S'il n'y a pas de modèle unique à privilégier, l'EHPAD de demain devra, où qu'il se trouve, être ouvert sur son environnement. En d'autres termes, nous pourrions envisager que, demain, tout EHPAD doive accueillir des projets destinés à la population environnante. De tels projets sont importants, car ils permettent d'ouvrir les résidents des EHPAD à la vie sociale de leur territoire et de renforcer les solidarités entre générations. Selon moi, ils peuvent aussi être un vecteur de revitalisation de certains territoires, notamment ruraux. Quelques EHPAD hébergent déjà des salles communales, des salles de spectacle ou des tiers‑lieux tels que des microbrasseries ou des microcrèches. Il faut désormais généraliser ces expériences.

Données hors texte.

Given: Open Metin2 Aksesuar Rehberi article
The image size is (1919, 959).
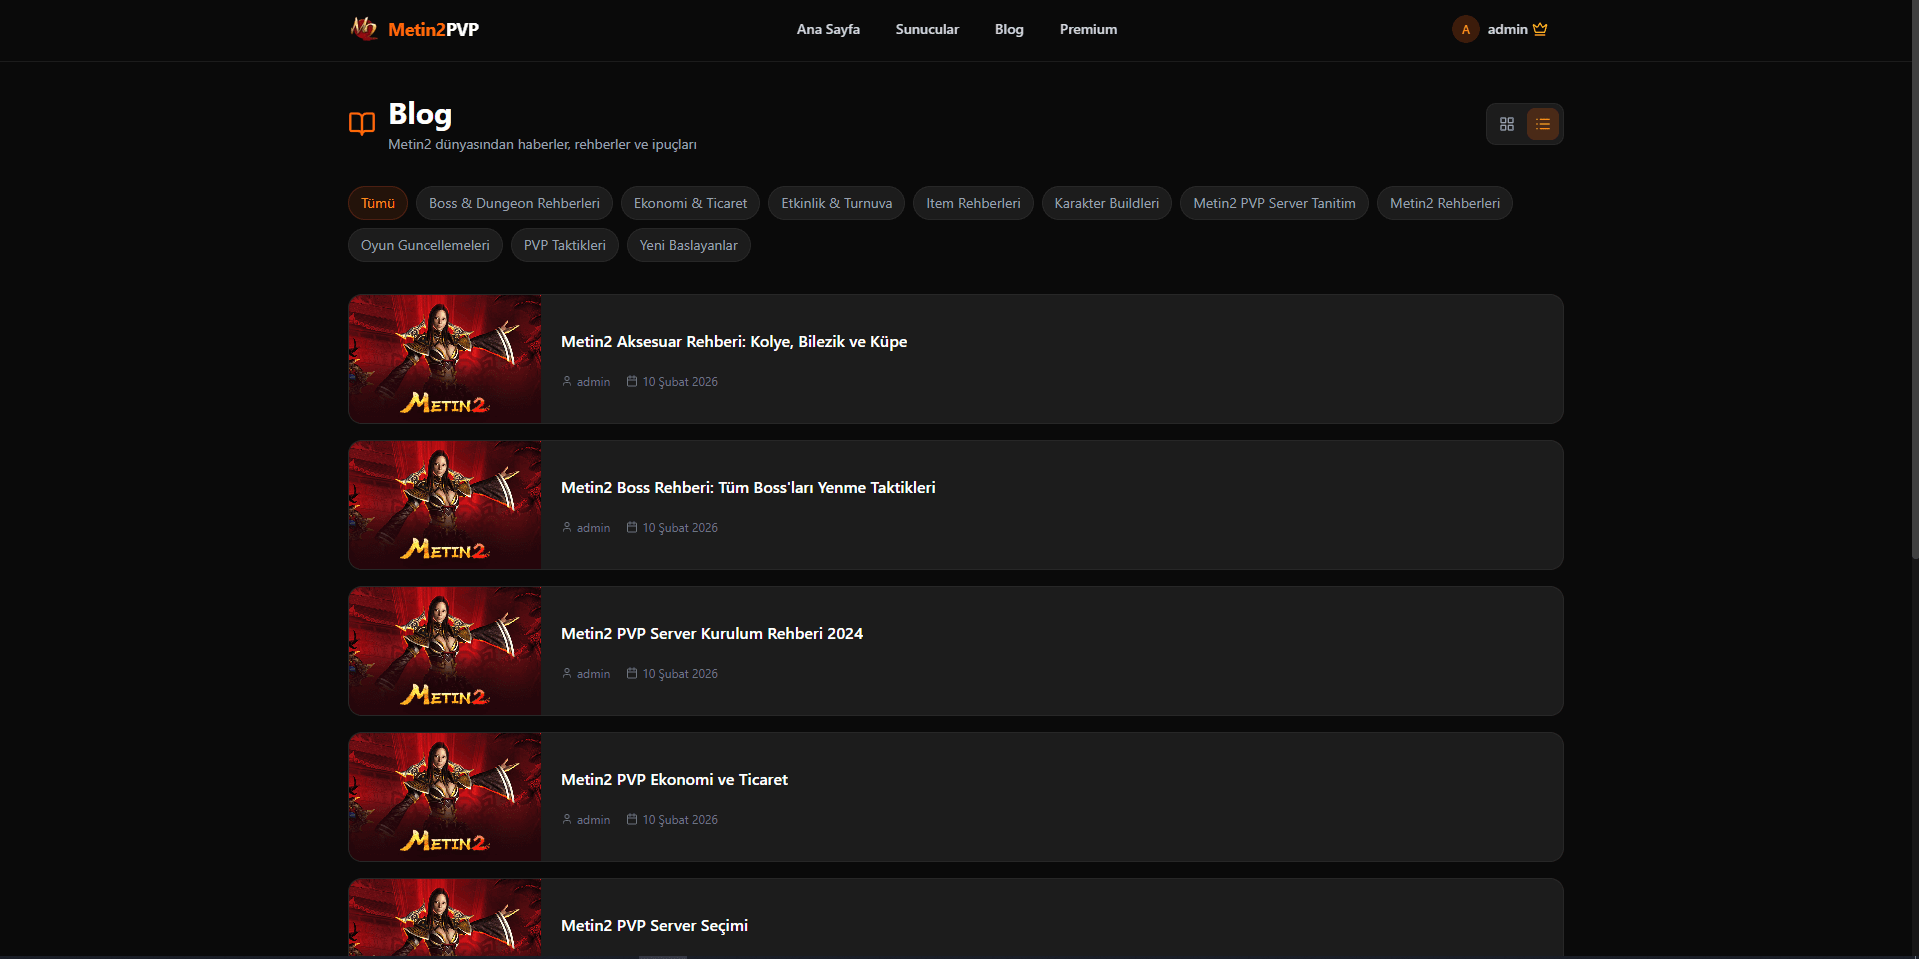Looking at the screenshot, I should (x=733, y=342).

L'ouverture des EHPAD passe également par un renforcement des liens avec les acteurs de la santé. Je pense aux communautés professionnelles territoriales de santé et aux groupements hospitaliers de territoire. Les acteurs que nous avons auditionnés ont tous appelé de leurs vœux davantage de places d'hébergement temporaire en sortie d'hospitalisation dans les EHPAD. On l'a fait pendant la crise ; nous savons donc que c'est possible. Nous devons nous en donner les moyens.

L'EHPAD de demain doit également assurer un continuum entre les acteurs du grand âge. Il doit être non pas « l'endroit où l'on va une fois que l'on a tout essayé », mais d'abord un lieu qui offre un soutien pour le maintien au domicile. L'hébergement temporaire devrait être renforcé, notamment l'EHPAD de nuit. Néanmoins, cela suppose de régler les problèmes de transport, en particulier dans les territoires ruraux, l'EHPAD n'étant pas nécessairement situé à côté du domicile.

Je remercie l'ensemble des personnes que nous avons auditionnées : elles se sont rendues disponibles dans un laps de temps très court et ont apporté beaucoup d'éléments à notre réflexion. Nous insistons dans notre rapport sur ce qui nous semble être les grandes priorités pour l'EHPAD de demain. Bien évidemment, nous ne prétendons pas avoir fait le tour du sujet en une semaine. Nous appelons de nos vœux une loi « grand âge et autonomie » construite en concertation avec les acteurs de terrain et permettant à l'EHPAD de demain d'advenir enfin.